_Exercise_
Lines with the word "Given" are the answer; copy each of them from the data below.
***** Input data
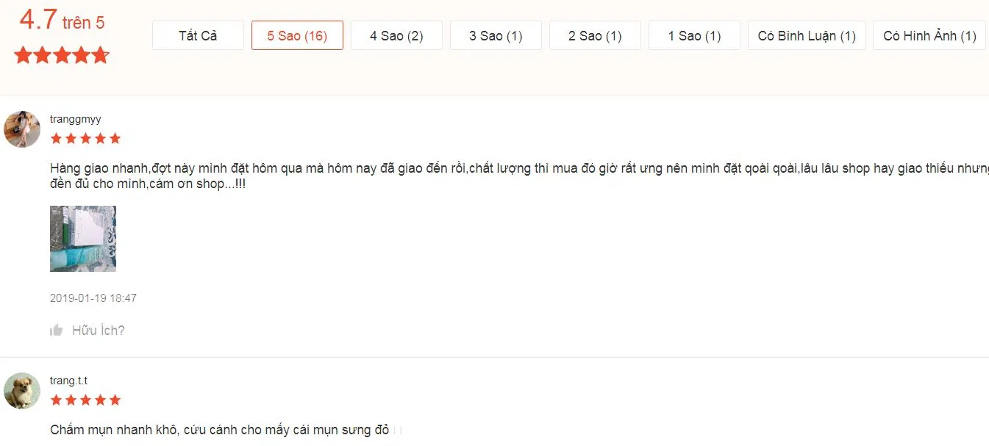Open trang.t.t's dog avatar image

pos(21,391)
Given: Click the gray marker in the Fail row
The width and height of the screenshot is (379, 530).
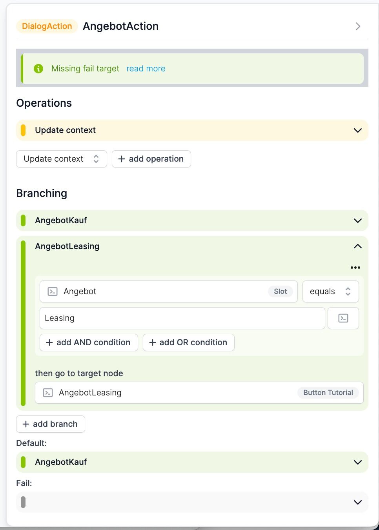Looking at the screenshot, I should (x=23, y=502).
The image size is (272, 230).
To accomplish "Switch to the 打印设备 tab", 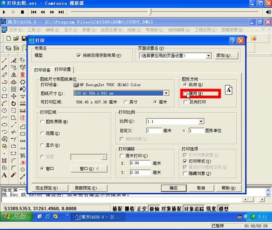I will 42,70.
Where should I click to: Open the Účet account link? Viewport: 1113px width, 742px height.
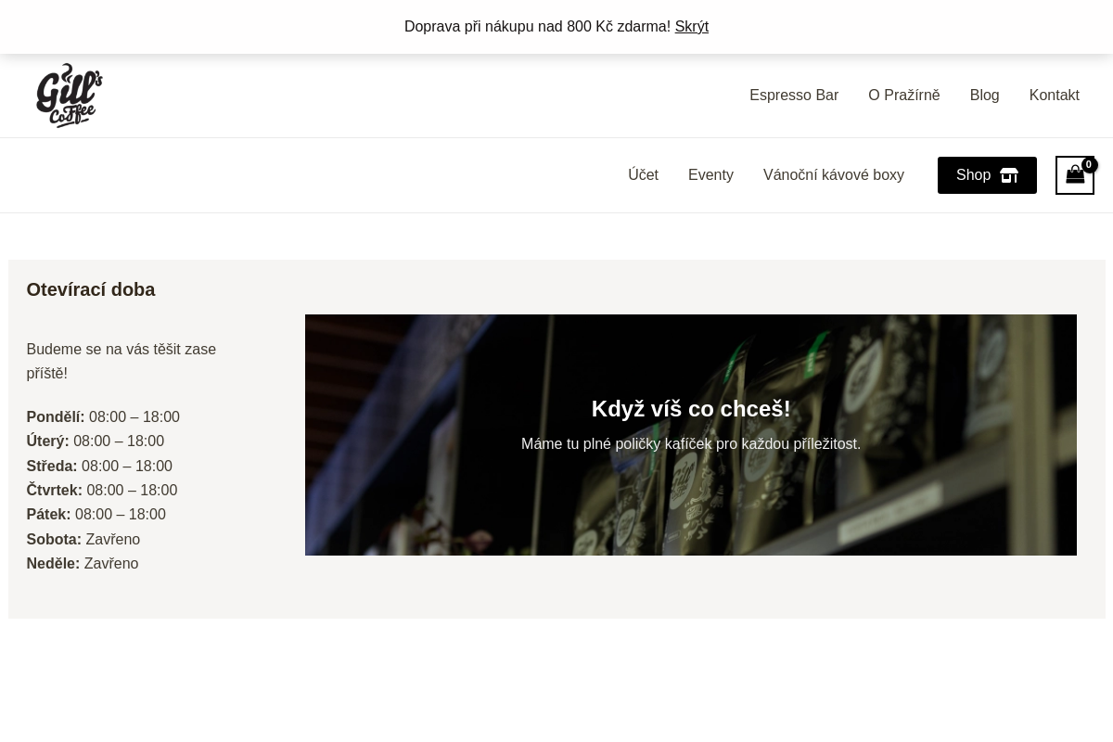pyautogui.click(x=643, y=175)

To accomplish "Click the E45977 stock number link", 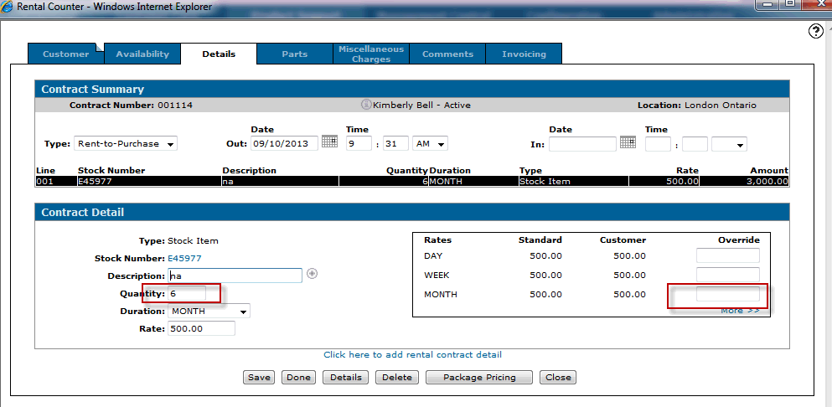I will coord(184,259).
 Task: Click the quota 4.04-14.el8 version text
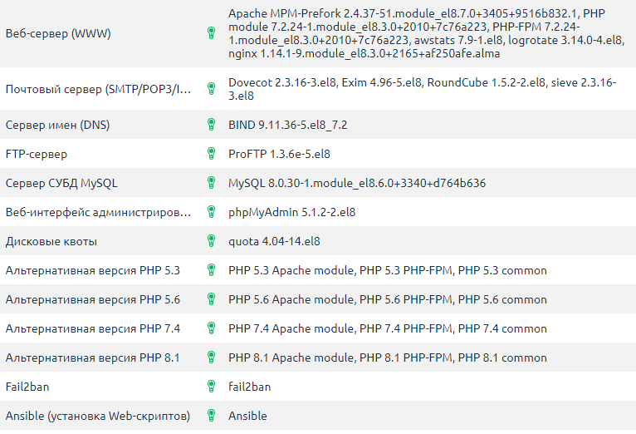[x=274, y=241]
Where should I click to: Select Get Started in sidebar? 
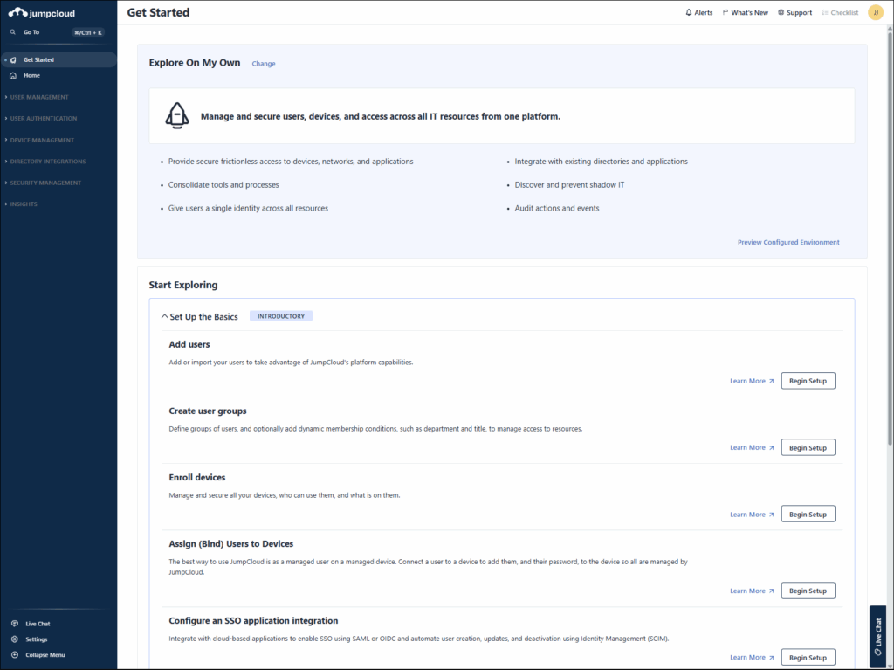[38, 60]
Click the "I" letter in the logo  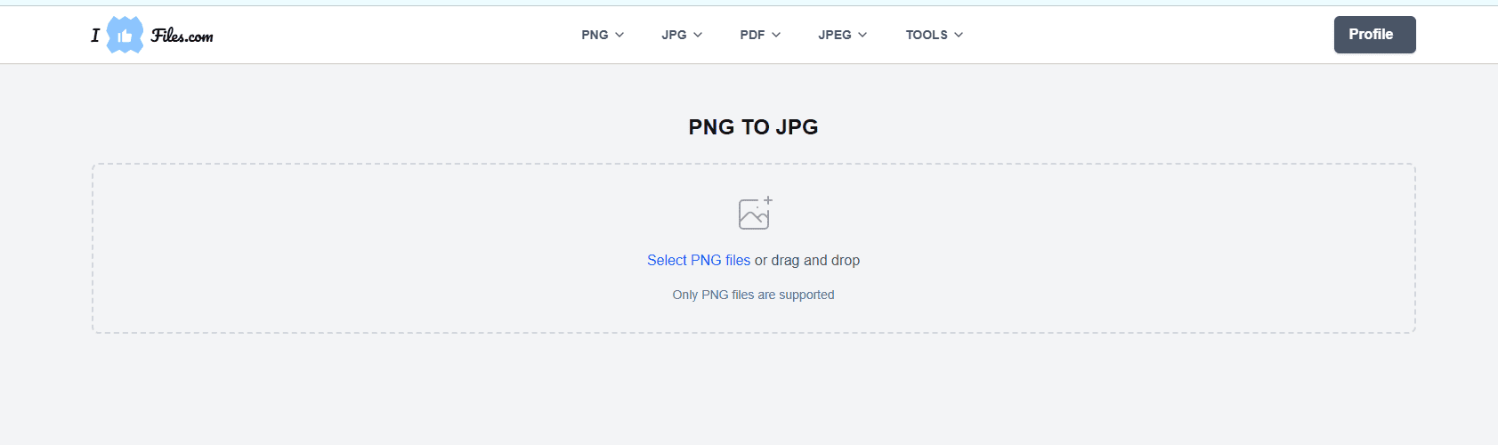95,36
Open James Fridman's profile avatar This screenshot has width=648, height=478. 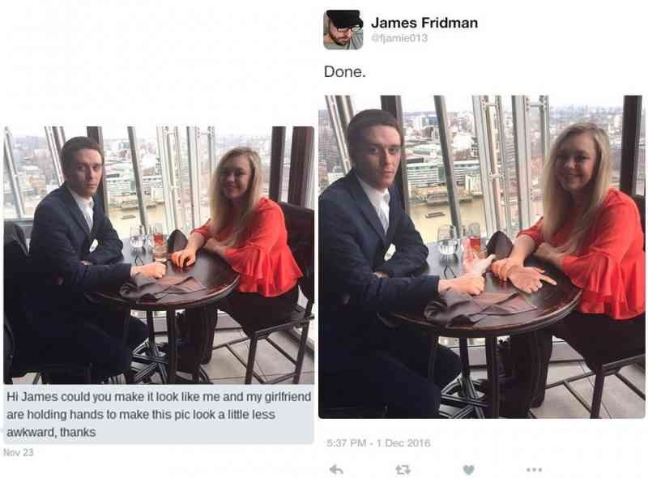click(343, 30)
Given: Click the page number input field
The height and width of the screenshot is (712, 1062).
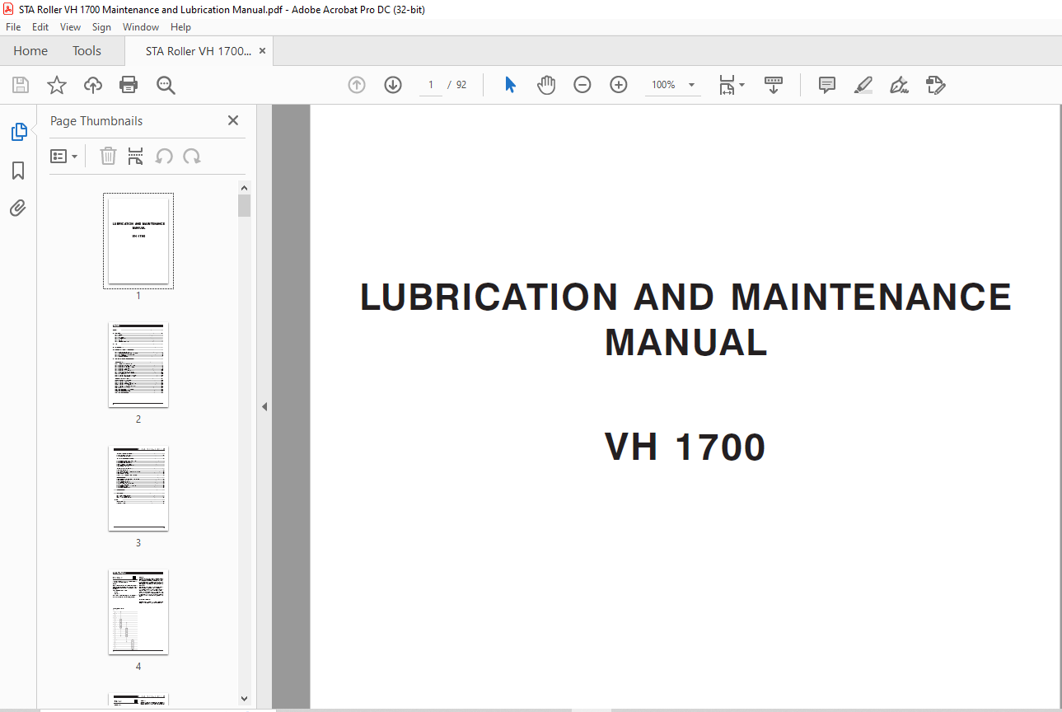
**********
_Solution for this task_
Given: Click the gray marker in the Fail row
Given: Click the page number input field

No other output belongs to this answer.